Nowadays HPC and AI/ML workloads increasingly rely on hardware accelerators, such as GPUs, InfiniBand interconnect HCAs, and FPGAs, to accelerate computing and data processing. Assignable Hardware (AH) is a new feature in vSphere 7 that adds flexibility to the support of hardware accelerators. By identifying each device with a set of attributes rather than its physical PCI address, AH enables initial VM placement with vSphere DRS and also High Availability (HA) for VMs equipped with DirectPath I/O (also called Passthrough) PCIe devices or NVIDIA vGPUs. In vSphere 7, customers have three options to use hardware accelerators: the legacy DirectPath I/O, Dynamic DirectPath I/O, and NVIDIA vGPU.

 

A related feature to AH is Hardware Labels. Users can optionally assign a customizable label to each device when using Dynamic DirectPath I/O, so that AH can match a VM to a device using the provided label instead of attributes. This adds extra flexibility to device mapping.

Note that AH requires VM Hardware version 17. For demos and examples, read this blog.

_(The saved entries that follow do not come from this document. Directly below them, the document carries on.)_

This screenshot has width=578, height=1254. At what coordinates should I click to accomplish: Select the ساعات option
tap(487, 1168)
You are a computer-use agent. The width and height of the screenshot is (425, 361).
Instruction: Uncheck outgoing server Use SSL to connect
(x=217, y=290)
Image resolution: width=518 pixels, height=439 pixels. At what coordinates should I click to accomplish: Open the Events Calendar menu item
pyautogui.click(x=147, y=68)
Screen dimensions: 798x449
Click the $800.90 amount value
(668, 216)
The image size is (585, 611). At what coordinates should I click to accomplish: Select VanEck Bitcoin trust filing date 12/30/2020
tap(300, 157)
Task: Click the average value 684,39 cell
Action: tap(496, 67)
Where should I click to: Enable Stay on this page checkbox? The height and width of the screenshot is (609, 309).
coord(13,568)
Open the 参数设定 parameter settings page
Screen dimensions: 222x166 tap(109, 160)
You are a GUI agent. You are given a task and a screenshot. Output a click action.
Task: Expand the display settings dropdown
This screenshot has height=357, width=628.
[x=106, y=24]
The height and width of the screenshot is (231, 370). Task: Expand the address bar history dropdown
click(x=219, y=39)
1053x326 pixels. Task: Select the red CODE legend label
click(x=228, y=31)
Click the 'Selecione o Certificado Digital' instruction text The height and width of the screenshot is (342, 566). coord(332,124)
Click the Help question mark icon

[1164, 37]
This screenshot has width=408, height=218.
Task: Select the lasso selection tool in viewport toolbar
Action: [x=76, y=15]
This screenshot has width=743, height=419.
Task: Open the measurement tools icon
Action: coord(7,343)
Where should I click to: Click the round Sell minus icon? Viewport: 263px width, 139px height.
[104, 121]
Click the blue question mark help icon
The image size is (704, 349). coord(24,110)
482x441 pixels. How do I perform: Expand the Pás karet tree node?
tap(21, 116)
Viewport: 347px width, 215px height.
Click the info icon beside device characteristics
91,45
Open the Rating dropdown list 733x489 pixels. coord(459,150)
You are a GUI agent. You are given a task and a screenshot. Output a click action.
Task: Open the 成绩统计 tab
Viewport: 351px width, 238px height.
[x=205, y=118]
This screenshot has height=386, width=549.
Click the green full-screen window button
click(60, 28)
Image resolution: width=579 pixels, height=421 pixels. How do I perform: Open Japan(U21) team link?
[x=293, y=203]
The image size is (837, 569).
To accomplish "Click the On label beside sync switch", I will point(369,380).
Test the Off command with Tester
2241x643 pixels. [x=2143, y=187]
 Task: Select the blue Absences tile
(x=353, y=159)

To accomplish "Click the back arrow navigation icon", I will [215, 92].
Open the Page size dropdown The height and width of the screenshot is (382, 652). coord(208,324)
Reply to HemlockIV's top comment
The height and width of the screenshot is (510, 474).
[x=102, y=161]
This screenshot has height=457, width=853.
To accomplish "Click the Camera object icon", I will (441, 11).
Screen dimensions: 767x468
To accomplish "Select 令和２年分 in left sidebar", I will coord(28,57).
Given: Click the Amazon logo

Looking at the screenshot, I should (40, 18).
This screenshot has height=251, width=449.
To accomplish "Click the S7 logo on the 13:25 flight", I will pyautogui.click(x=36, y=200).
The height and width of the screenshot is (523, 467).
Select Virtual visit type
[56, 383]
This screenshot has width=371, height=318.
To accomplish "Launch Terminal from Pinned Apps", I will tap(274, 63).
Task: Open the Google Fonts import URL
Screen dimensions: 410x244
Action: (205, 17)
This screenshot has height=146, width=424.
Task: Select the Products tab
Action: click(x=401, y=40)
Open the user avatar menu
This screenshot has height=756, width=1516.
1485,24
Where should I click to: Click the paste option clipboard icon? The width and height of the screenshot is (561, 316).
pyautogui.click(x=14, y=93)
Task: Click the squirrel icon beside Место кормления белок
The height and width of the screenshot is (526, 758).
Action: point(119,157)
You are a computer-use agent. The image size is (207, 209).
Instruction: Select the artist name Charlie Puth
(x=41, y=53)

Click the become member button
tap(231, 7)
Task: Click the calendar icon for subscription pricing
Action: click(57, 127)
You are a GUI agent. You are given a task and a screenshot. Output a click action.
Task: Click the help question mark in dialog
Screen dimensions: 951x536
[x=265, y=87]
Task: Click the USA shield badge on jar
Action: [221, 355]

VMware Bitfusion in vSphere

VMware Bitfusion is now available in beta version. Hardware accelerators like GPUs are expensive and scarce resources on many of today’s HPC and AI/ML platforms. That implies two restrictions: 1) only a small portion of users can access these devices; 2) HPC and AI/ML workloads need to run on a specific set of hosts to utilize these devices. VMware Bitfusion provides a paradigm shift by allowing workloads to run anywhere while redirecting the accelerated portion of code to be run on a remote accelerator-attached host. Currently it is focused on Deep Learning training rather than on more general accelerator use cases. With VMware Bitfusion, admins can create a resource pool of accelerators that is able to power a broader collection of AI/ML users in an efficient and flexible way.

Improved DRS

Instead of focusing on cluster-level balancing, the new DRS algorithm in vSphere 7 now takes a workload-centric approach to decide placements and keep VMs “happy”. The new DRS quantifies VM happiness by using a VM DRS score, which considers various resource contention metrics, such as CPU Ready Time and memory swap, and also resource headroom for application bursting. For each VM, DRS calculates a VM DRS score on every host and uses vMotion to maximize the overall score for all VMs. Rather than using the previous five-minute interval, DRS now runs every minute to achieve finer granularity and better responsiveness. We expect the improved DRS to achieve better resource allocation to HPC and AI/ML workloads running on vSphere cluster.

vMotion enhancements

The updated vMotion embraces several performance improvements, and as a result, vMotion now supports live migration of VMs that run large databases and mission critical workloads (also called monster VMs) as well as large VMs used for HPC and ML workloads. First, page tracers are changed from running on all vCPUs inside a VM to a dedicated vCPU to mitigate application performance interference. Second, update of page table entries becomes more efficient thanks to the Huge Pages support in vSphere. Last but not least, the size of bitmap that records modified memory pages has been significantly reduced to minimize switch-over time. The benefits of all these three enhancements can be seen in the figure below. Read this blog for more details.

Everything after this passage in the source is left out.